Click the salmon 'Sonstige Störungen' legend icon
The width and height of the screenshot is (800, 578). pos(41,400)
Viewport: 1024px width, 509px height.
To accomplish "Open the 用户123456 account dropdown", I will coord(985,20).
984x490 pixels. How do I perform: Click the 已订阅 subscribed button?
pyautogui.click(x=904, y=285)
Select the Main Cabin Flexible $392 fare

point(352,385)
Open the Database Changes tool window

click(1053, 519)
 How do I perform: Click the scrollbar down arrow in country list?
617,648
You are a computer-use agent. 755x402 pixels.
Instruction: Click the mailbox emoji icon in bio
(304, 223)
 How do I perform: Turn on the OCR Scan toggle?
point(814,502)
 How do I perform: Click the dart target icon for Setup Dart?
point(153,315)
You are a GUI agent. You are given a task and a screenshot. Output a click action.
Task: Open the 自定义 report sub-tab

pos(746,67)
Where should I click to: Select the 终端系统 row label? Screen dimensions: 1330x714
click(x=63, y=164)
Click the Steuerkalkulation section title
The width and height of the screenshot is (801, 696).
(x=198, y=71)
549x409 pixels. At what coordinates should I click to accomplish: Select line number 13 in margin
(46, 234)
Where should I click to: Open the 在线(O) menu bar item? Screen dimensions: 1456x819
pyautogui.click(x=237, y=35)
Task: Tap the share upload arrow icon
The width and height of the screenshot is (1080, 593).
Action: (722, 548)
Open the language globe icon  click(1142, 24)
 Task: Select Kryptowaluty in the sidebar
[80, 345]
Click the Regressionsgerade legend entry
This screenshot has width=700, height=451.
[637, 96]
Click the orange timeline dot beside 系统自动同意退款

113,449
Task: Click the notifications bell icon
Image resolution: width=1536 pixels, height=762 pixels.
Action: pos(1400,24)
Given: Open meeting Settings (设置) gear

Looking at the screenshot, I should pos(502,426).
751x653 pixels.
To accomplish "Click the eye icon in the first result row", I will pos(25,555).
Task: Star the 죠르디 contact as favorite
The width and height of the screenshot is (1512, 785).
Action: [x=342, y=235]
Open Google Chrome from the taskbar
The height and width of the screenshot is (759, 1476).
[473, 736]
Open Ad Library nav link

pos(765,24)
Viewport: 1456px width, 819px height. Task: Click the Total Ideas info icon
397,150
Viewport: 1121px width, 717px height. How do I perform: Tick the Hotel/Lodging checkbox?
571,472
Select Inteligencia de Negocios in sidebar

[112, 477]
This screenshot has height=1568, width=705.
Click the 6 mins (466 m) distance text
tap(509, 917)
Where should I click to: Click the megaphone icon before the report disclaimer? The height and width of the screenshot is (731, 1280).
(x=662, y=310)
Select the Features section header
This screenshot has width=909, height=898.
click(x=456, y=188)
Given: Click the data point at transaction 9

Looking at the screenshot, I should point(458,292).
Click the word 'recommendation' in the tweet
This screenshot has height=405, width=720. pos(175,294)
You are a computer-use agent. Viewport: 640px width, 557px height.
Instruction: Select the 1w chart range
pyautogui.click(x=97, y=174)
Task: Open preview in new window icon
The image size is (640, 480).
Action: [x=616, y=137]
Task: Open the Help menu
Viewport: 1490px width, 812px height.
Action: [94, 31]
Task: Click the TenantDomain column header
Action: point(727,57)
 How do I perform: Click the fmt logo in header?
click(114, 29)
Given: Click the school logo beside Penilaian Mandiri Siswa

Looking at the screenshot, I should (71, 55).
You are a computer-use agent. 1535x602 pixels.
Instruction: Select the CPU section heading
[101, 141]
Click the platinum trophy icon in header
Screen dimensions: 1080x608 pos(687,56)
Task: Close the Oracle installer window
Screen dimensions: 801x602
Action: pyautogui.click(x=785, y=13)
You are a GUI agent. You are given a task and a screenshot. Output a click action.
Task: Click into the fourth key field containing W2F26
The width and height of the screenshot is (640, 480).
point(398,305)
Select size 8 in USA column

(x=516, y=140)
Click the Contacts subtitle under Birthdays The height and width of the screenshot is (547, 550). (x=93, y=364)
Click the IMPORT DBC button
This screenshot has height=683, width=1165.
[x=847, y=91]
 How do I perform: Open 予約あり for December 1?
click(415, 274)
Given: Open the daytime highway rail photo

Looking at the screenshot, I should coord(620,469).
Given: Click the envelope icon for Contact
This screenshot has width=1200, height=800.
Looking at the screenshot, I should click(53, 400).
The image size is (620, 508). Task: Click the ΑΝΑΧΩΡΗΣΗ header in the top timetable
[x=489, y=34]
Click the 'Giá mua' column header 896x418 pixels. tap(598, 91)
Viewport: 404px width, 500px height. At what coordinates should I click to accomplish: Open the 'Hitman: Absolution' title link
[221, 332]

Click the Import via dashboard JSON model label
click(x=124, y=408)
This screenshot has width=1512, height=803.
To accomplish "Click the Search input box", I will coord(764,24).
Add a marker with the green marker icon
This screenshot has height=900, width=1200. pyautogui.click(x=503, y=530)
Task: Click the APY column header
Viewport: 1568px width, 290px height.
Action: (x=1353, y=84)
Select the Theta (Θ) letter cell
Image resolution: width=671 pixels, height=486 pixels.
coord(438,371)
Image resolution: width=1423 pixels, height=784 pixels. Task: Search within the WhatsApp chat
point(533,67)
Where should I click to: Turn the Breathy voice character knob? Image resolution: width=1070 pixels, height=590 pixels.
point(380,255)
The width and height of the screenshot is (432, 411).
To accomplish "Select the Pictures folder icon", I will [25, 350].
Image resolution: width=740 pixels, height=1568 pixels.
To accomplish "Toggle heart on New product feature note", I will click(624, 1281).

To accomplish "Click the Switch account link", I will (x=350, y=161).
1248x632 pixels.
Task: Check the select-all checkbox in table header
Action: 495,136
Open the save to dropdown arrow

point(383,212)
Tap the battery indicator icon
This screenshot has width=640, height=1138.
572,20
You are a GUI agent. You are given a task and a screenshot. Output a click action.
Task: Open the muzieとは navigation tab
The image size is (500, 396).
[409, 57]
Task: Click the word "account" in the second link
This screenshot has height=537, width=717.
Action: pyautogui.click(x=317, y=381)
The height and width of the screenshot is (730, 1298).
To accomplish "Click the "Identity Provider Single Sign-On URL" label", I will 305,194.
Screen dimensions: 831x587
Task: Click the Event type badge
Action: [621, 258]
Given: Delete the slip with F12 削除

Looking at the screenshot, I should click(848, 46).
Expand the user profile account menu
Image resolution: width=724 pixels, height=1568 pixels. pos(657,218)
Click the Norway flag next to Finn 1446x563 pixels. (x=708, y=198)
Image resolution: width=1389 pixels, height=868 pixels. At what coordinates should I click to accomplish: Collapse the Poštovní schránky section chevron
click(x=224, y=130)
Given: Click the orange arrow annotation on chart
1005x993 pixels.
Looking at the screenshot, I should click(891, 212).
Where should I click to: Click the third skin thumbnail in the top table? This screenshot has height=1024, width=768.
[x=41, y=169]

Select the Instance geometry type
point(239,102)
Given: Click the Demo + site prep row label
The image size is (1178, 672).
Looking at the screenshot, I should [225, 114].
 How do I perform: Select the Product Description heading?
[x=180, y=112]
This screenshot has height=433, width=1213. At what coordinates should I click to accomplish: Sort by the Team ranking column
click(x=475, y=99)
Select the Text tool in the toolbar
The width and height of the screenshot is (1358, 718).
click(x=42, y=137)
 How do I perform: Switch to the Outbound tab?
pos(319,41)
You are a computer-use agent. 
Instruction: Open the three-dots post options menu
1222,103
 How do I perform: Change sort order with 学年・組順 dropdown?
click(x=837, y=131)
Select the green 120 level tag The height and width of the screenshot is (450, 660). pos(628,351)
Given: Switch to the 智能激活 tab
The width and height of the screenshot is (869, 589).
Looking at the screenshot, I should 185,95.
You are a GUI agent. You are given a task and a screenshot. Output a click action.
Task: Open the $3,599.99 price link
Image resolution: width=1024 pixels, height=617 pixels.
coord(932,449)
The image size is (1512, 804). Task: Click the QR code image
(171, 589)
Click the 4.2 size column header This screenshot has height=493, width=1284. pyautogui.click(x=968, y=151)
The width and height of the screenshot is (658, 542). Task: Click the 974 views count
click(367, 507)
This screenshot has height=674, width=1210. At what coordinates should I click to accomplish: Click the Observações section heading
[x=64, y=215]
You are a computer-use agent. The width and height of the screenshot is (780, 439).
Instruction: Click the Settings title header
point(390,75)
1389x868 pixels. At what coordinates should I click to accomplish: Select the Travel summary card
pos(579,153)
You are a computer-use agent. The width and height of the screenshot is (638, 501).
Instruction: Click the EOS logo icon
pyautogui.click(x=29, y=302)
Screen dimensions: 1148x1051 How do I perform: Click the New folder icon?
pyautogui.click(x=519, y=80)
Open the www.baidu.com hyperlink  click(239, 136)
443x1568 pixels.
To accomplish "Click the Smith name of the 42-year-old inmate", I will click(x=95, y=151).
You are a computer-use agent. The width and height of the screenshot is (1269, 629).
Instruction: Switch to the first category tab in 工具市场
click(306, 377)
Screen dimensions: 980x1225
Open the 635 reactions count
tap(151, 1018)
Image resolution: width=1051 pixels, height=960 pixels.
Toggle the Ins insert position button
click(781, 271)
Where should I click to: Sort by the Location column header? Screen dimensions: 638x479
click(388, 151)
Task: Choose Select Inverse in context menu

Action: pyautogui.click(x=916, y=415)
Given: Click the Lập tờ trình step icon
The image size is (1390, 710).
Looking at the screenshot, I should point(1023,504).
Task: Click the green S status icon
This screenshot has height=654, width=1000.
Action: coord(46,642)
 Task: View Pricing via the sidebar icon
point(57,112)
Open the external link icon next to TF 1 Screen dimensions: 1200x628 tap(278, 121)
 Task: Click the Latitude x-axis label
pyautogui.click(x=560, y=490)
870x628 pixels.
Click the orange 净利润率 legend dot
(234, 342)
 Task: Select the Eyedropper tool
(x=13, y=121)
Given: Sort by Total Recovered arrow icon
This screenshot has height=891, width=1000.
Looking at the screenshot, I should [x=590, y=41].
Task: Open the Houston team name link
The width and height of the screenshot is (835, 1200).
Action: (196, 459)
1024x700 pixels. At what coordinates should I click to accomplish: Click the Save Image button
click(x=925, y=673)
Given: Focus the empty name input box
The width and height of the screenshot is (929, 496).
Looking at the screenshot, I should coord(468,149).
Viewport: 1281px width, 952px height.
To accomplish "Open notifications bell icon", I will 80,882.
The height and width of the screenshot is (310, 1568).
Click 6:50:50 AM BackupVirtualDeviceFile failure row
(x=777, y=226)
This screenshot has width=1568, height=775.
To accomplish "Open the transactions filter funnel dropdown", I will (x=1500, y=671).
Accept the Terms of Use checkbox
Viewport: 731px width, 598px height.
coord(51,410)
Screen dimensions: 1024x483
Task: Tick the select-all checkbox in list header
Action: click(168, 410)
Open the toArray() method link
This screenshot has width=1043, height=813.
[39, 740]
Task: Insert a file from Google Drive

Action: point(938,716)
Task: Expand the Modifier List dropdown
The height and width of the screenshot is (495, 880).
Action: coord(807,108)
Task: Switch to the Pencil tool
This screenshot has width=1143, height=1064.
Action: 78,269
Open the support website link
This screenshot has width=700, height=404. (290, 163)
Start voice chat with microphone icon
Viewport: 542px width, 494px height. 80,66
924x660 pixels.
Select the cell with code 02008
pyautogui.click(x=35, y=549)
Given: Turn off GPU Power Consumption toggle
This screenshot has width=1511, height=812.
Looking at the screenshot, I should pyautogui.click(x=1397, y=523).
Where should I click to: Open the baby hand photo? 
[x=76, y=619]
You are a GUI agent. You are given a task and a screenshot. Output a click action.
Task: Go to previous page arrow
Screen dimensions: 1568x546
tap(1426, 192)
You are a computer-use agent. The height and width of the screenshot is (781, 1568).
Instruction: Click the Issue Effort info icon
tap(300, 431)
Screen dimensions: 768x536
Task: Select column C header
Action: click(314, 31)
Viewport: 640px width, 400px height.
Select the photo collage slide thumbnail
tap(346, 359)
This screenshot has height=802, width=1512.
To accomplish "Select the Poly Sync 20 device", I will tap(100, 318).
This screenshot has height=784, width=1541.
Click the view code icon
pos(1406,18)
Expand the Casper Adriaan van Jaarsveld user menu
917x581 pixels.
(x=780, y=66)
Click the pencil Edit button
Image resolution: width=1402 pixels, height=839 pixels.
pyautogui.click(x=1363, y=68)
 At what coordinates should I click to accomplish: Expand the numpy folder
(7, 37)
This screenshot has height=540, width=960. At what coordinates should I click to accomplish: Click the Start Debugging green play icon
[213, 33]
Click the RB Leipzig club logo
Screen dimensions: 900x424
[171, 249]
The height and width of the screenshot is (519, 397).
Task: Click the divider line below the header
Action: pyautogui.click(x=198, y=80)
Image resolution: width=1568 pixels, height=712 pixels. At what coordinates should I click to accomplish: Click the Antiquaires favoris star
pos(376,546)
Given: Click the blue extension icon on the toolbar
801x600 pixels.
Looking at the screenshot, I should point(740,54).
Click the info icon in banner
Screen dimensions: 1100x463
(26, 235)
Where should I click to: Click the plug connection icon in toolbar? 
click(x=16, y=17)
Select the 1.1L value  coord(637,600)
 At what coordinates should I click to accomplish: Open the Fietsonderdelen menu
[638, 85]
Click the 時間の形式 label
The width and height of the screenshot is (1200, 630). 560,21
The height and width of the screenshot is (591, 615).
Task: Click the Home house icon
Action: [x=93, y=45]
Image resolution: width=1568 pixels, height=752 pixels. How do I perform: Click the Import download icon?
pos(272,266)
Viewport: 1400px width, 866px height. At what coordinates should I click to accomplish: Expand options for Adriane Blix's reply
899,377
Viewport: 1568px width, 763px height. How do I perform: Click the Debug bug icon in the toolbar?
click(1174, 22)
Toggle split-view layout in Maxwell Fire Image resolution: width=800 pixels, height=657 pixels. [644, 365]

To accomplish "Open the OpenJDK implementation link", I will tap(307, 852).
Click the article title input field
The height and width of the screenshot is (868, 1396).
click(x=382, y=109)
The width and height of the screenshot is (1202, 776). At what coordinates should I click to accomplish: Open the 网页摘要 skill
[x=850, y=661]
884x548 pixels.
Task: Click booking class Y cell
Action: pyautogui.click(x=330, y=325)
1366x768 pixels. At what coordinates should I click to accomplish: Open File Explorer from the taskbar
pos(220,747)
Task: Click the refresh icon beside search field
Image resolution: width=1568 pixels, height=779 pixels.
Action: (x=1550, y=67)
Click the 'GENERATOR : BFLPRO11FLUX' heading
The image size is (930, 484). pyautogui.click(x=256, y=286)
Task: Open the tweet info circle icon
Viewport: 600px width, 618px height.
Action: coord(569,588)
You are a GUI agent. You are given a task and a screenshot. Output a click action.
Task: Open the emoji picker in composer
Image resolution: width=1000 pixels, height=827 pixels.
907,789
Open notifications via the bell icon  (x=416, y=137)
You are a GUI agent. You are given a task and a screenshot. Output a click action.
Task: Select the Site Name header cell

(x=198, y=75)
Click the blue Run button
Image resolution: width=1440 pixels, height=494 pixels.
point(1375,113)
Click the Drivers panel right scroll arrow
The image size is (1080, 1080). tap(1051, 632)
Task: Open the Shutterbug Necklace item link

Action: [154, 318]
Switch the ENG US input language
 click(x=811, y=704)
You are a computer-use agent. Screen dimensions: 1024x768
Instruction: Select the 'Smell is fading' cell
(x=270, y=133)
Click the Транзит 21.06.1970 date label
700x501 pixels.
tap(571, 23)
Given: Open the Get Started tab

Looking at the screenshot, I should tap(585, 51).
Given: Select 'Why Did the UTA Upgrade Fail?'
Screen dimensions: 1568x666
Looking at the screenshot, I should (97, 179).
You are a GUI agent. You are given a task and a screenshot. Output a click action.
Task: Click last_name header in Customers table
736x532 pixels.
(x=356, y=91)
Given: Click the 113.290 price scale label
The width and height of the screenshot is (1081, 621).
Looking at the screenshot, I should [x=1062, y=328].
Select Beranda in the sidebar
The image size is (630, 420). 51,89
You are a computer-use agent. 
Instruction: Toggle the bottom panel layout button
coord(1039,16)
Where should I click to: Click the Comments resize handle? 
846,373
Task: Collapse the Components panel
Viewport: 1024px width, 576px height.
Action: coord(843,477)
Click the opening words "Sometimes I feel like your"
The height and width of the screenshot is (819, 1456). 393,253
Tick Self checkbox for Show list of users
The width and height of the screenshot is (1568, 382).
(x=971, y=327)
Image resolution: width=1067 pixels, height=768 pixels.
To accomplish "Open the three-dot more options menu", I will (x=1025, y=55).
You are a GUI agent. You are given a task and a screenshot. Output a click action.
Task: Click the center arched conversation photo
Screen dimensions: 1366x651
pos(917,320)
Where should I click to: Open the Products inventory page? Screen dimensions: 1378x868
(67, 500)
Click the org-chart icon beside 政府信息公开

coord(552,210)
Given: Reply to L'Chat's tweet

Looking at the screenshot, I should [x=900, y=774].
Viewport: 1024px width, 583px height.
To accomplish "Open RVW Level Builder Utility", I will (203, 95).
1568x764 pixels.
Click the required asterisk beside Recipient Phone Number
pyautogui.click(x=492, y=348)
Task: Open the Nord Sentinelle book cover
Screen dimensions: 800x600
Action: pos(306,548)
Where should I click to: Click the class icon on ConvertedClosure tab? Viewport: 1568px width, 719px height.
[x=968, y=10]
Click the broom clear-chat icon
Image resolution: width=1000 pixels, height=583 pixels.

THE PROBLEM: Return all lines in the data that include the word "bell".

SOLVED EXERCISE:
Task: Click the notifications bell icon
To accomplish "Open notifications bell icon", I will 80,882.
Open notifications via the bell icon  (x=416, y=137)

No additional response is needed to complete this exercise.